“With 3km to go, I got a full-on punch,” said Richie Porte about riding through the crowds at the climax of stage 10 of this year’s Tour de France. The Australian rider says he does not deserve to be booed and believes that negative media coverage of Team Sky may be having an impact on the riders’ safety.

When Sir Dave Brailsford claimed that Chris Froome’s training data was hacked on the first rest day, the claim appeared to do little more than provoke further suspicion of Team Sky among many people. When three of the team’s riders then finished in the top six on the first summit finish of the race the following day, it seems some on the sides of the road became only too keen to express their displeasure.

Porte told the Telegraph’s Cycling Podcast that there had been a similar atmosphere on Alpe d’Huez two years ago and said that he was starting to feel concerned for his safety.

“To be quite honest with you it’s getting to the point where some of the journalists who are whipping up the rubbish that they are need to be accountable, a little bit, for our safety as well.

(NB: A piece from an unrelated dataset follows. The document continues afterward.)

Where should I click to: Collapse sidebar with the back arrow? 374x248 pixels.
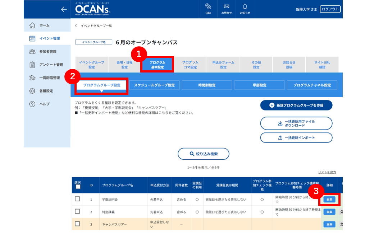click(x=64, y=9)
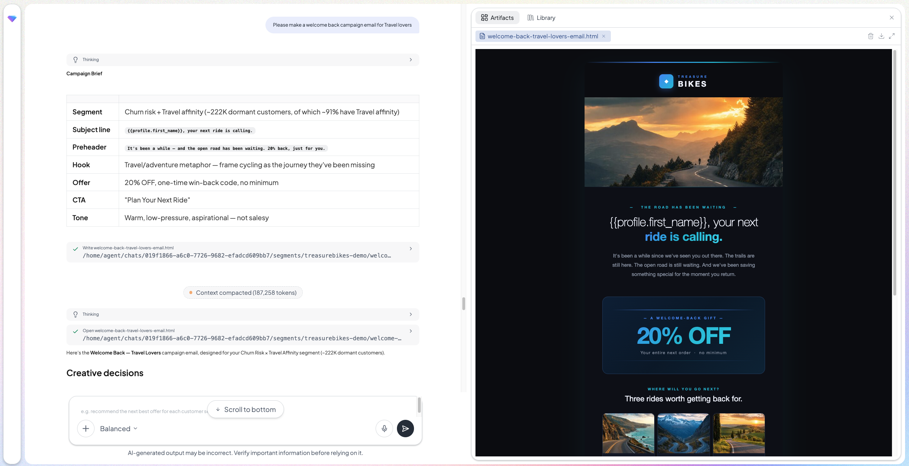Start voice input with microphone icon

[384, 428]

“Do I deserve to be booed? Does Chris Froome deserve to have all this? I don’t think so. Maybe in ten years’ time they’re going to see all these victories are legitimate. I still don’t expect them to come back and apologise, but I think it’s just a disgrace how some of these people carry on. They’re just so anti whatever we are.”

After stage 11, Porte tweeted that he had stopped to speak to someone who had called him a doper while he was on his way back to the team bus. He said there had been a group of four people who had been giving him abuse.

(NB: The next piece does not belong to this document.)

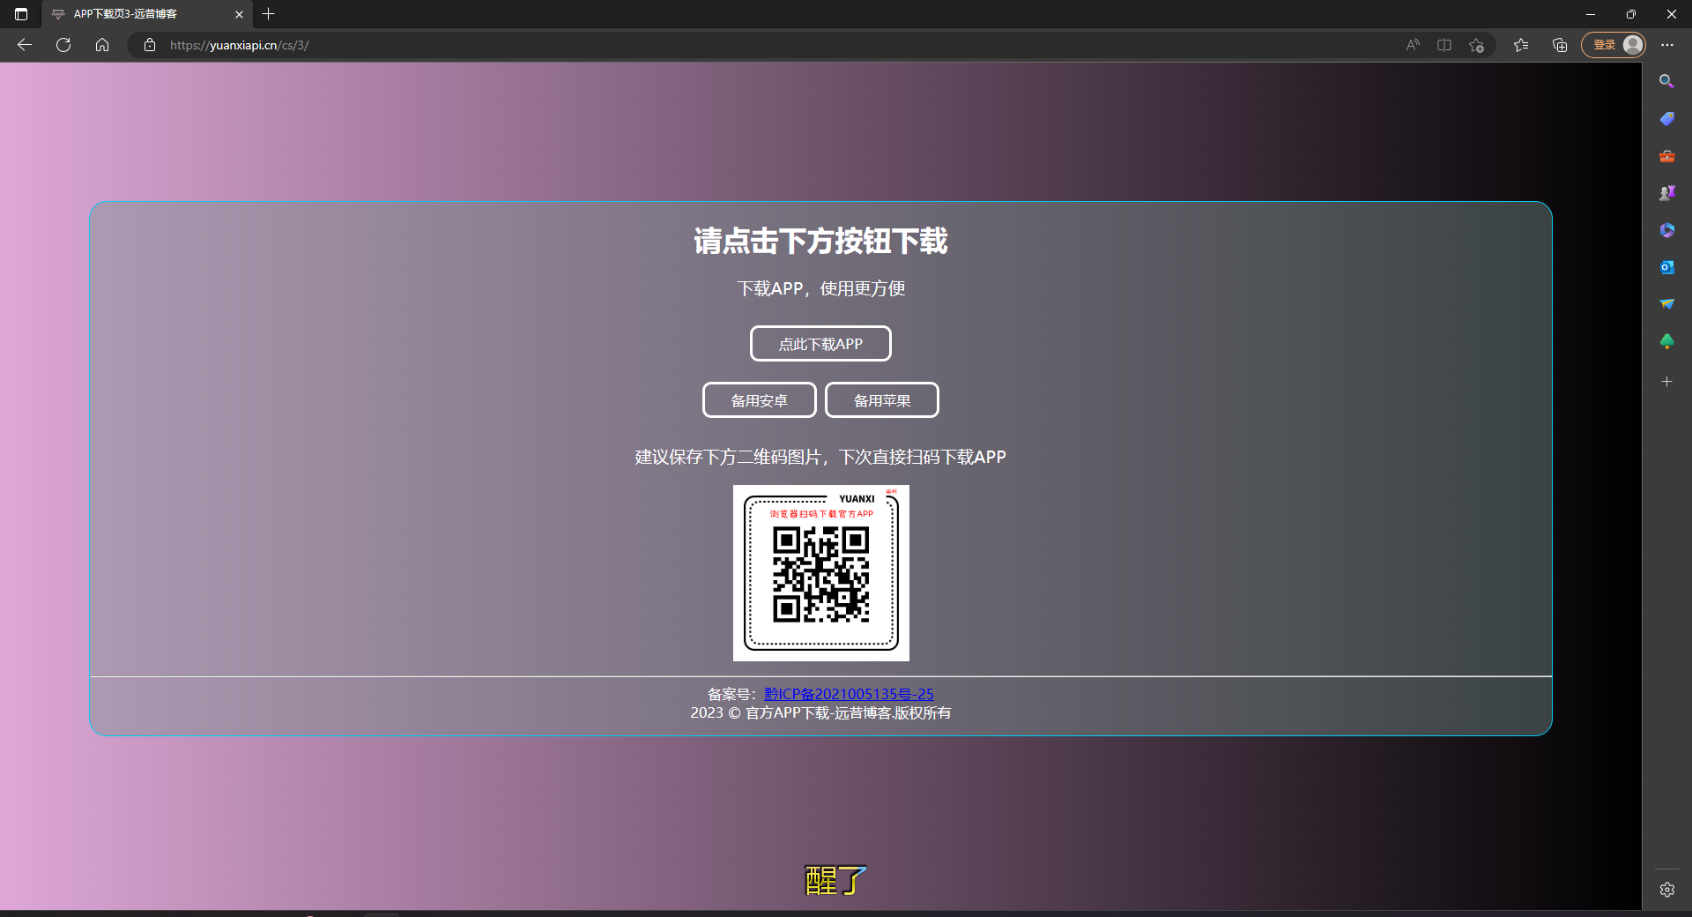Click the green tree icon in sidebar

“They booed me on the way up and then on the way back down, you know, insinuating that I’m injecting something. Then when you stop and they all say sorry and there’s no problem, I guess that just shows the calibre of people that they are.”

Porte has confirmed that he will be leaving Team Sky at the end of the year, but appears to retain great affection for his team-mates and defends how the team is run. Speaking after stage 13, he said that strong performances were “because this team has got its act together.”

"We do everything right. Look at the Tour we are having. You can't question that we are getting stuck in for Froomey. Seven of us at the bottom of that climb yesterday. No other team had that. It's because we are organised and committed."

But if Porte has been riled, Froome himself appears rather more phlegmatic for now. “When they were giving him abuse I heard him laugh about it. He’s got a thick skin and you need that in the yellow jersey.”